The 2012 Fortune 500 list came out today, and while Minnesota’s tally was down one compared to last year, the list still highlights one of Minnesota’s arguably under-appreciated strengths: growing big companies.
Fifteen years ago, Minnesota had 14 companies on the Fortune 500 list. There are 19 companies on the 2012 list. That’s down from 20 last year because the defense contractor, ATK, a spin-off from Honeywell, moved its headquarters to the Washington D.C. area to be closer to customers.
ATK was just the latest Minnesota-bred firm to fall off the list due to a move or acquisition. The others that come to mind include: Travelers (the former St. Paul Cos., which moved its HQ to New York), Northwest Airlines (acquired by Delta Air Lines), Norwest Bank (acquired Wells Fargo & Co., and moved the HQ to San Francisco) and Honeywell (merged with Allied Signal; HQ moved to New Jersey).

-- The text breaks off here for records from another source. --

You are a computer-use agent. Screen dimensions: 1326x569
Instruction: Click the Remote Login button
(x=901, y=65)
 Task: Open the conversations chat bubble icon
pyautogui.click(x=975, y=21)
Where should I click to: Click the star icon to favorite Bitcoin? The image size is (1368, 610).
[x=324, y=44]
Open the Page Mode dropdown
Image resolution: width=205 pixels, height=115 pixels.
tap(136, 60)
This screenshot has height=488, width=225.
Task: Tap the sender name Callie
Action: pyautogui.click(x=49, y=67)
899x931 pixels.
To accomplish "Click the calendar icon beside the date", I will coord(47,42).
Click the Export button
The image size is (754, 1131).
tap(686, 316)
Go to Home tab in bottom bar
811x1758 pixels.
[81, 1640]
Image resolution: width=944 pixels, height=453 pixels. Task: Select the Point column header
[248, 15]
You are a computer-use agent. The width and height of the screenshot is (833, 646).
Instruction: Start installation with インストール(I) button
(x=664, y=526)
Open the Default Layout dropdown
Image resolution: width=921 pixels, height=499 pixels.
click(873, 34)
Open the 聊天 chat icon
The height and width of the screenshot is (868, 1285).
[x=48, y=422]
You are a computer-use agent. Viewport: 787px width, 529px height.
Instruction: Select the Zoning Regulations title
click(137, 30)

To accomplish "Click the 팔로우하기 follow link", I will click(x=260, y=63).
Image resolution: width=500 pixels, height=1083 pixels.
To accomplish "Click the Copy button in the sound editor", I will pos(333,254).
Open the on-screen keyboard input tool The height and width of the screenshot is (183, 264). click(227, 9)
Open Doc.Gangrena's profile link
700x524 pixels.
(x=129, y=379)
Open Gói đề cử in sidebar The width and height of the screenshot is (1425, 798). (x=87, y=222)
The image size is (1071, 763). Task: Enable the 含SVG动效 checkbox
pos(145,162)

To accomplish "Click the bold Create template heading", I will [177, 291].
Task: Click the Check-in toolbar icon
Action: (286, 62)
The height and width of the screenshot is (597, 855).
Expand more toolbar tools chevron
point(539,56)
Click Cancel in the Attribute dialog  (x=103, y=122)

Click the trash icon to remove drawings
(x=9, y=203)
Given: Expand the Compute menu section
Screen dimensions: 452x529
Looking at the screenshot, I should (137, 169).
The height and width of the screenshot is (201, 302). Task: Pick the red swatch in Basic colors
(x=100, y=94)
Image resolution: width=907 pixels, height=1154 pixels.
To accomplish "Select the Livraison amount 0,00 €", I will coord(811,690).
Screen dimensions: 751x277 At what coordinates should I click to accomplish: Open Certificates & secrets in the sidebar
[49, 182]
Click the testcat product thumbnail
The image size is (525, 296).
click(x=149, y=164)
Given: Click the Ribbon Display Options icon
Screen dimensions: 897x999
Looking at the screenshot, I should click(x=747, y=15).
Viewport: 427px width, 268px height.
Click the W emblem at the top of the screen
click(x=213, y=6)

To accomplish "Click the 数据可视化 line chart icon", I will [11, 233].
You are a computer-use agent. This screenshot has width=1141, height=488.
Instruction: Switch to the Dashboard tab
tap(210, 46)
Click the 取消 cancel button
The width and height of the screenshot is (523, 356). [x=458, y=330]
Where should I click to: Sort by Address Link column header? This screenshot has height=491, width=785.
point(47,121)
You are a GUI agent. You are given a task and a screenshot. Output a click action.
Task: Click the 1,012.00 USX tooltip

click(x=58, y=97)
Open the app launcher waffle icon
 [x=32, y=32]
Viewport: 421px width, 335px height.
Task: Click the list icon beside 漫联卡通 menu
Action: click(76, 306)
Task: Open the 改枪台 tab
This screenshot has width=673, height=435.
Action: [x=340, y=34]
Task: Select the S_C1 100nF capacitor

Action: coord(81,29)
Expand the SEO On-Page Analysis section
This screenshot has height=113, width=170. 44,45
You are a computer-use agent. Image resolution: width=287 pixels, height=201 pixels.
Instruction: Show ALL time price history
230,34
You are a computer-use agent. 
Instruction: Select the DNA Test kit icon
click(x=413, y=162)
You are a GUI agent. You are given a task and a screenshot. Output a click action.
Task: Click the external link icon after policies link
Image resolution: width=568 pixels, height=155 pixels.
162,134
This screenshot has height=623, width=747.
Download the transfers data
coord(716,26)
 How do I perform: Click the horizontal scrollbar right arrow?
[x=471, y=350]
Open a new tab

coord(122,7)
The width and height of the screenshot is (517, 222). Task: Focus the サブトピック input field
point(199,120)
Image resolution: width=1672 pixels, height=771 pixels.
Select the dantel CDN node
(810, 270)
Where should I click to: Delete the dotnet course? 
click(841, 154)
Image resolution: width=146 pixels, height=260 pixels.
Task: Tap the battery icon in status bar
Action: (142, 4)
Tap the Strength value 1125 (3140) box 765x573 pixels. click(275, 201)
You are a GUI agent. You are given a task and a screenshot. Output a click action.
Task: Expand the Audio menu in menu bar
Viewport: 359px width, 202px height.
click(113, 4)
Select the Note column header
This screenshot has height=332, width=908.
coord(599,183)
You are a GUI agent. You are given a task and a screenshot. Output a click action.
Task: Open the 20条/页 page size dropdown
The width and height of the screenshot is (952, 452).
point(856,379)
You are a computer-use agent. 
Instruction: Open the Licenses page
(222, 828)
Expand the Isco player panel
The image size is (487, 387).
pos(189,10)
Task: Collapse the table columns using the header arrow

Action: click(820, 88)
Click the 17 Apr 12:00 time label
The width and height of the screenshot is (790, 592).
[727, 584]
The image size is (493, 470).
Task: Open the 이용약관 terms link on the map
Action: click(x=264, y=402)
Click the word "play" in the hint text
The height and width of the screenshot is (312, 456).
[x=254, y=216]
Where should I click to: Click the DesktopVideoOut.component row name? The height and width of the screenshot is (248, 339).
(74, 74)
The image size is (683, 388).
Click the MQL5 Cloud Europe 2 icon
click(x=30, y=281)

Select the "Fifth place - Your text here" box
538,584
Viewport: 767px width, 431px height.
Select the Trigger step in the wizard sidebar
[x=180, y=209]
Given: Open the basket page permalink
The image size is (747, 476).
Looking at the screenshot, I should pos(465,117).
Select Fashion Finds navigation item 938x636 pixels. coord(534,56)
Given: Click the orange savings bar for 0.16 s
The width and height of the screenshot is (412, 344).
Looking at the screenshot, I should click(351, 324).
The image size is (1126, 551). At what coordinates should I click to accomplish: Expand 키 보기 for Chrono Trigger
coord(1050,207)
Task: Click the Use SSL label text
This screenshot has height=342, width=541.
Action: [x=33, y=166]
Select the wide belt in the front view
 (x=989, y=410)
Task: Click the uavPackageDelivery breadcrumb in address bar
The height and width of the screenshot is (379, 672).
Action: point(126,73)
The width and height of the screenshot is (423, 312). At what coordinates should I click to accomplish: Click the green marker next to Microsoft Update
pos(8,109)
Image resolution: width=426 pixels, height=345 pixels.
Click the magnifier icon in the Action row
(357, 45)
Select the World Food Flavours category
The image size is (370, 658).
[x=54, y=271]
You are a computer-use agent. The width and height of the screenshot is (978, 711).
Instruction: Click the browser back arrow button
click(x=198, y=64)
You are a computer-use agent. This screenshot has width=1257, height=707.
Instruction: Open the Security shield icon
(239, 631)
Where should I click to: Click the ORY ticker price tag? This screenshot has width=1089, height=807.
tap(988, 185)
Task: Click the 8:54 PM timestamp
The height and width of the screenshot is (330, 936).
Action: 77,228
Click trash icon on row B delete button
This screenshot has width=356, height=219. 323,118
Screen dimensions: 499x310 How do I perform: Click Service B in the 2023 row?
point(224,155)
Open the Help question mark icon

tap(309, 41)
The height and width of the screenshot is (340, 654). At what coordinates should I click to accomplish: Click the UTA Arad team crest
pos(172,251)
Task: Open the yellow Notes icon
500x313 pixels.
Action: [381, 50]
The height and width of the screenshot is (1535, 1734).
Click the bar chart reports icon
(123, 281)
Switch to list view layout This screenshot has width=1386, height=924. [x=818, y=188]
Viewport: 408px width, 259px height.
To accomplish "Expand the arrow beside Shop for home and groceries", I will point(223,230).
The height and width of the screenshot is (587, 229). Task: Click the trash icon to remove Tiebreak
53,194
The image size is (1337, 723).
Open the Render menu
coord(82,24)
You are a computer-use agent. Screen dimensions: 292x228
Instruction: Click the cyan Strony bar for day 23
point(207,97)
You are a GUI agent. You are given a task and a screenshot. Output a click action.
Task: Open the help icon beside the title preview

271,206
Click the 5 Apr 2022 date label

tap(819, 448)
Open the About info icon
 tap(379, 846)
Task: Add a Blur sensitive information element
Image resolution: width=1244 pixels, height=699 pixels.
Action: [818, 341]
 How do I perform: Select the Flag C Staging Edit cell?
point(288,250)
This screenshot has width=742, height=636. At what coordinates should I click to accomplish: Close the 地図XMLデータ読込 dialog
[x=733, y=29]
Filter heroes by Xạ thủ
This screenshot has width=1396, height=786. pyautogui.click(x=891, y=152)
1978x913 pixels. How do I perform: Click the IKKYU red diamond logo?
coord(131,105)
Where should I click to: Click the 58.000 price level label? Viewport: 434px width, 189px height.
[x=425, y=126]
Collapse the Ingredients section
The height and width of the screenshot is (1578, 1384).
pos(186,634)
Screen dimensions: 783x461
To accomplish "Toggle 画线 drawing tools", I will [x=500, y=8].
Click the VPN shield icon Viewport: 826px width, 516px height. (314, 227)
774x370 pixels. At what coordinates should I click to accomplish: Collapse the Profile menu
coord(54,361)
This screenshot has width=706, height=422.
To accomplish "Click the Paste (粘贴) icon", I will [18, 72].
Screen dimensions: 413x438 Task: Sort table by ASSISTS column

Some Minnesota companies have bulked up with big acquisitions, such as General Mills’ $10.4 acquisition of Pillsbury in 2001. The year before Milwaukee-based Firstar bought US Bancorp for more than $21 billion, but kept the name and headquarters of the Minneapolis-based bank.
Others have come to the list after being spun off by their parent companies, including Ameriprise Financial (which had been part of American Express), and fertilizer maker Mosaic, which Cargill spun off.
Speaking of Cargill, it’s one of two privately held companies that are big enough to be added to the Fortune 500, which is based on revenue. Cargill’s 2011 revenue reached $119.5 billion. That’s well more than any other Minnesota based company and enough to rank Cargill #13 on the list, above Bank of America.
Carlson, the travel conglomerate, reports revenue of $38 billion, roughly in Google’s neighborhood, which would rank Carlson in the low 70s.
(The list excludes private companies that do not file financial statements with a government agency.)